The Art and Science of MobilesThursday, September 20, 2018

The scientist’s laboratory and the artist’s studio have a lot in common. Both places engage in open-ended inquiry, accept failure as part of the process, and acknowledge that learning depends on constant thinking and doing. In view of these similarities, Huntington classroom teachers and visual artist Beth Giacummo decided to merge the two disciplines in a project for fourth graders. They designed an arts-integrated project that reinforced classroom science lessons on force, motion and energy.

In the first session, Ms. Giacummo explained to the students that they would be learning about master and contemporary artists. The teaching artist would introduced different artists throughout the project. The children’s curiosity about the artists would be the basis for curating a collection of artworks, which would be used to create a mobile.  The mobile would also demonstrated a variety of scientific concepts, such as  kinetic versus. potential energy, gravity and friction, magnetic force and simple machines.

To begin, the students created personal chests to house their curated collection of artworks and other mobile components. The teaching artist guided the students in decorating the chests with imagery inspired by artist Keith Haring.

Next, she supplied the class with a handout containing 10 images of visual art masterpieces and explained the concept of curating. Students were asked to study the images, select and cut out three images, and store the images in their chests. The students identified the elements of curiosity in each selected image.

In subsequent sessions, students learned about Yayoi Kusama, a contemporary Japanese artist who works primarily in sculpture and installation. Ms. Giacummo guided the students in the creation of pumpkins inspired by Ms. Kusama.

The teaching artist also introduced Alexander Calder’s Circus, which would influence the students’ mobile construction. In addition, each student was given a strip of M. C. Escher’s artwork to fasten to the band that would suspend the art objects from the top of the mobile.

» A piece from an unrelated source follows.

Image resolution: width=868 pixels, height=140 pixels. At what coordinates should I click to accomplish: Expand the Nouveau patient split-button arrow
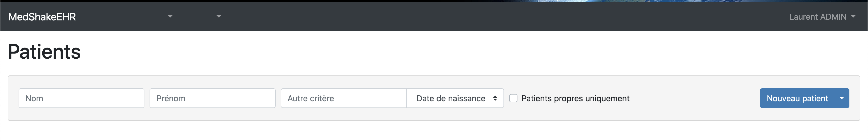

Prior to the project’s fourth session, the students saw CIRQUE-TACULAR’S “The Art of Circus.” The performance consisted of acrobatics inspired by visual art masterpieces. In class, the students had composed expressive essays about the performance, which reinforced the unit plan’s objectives of supporting target vocabulary. During the session, students painted their pumpkins. Ms. Giacummo worked with the students on a personal level, engaging them in conversations about their color preferences.

In the culminating session, students shared their finished mobiles, making connections between the artwork and their knowledge of force, motion and energy.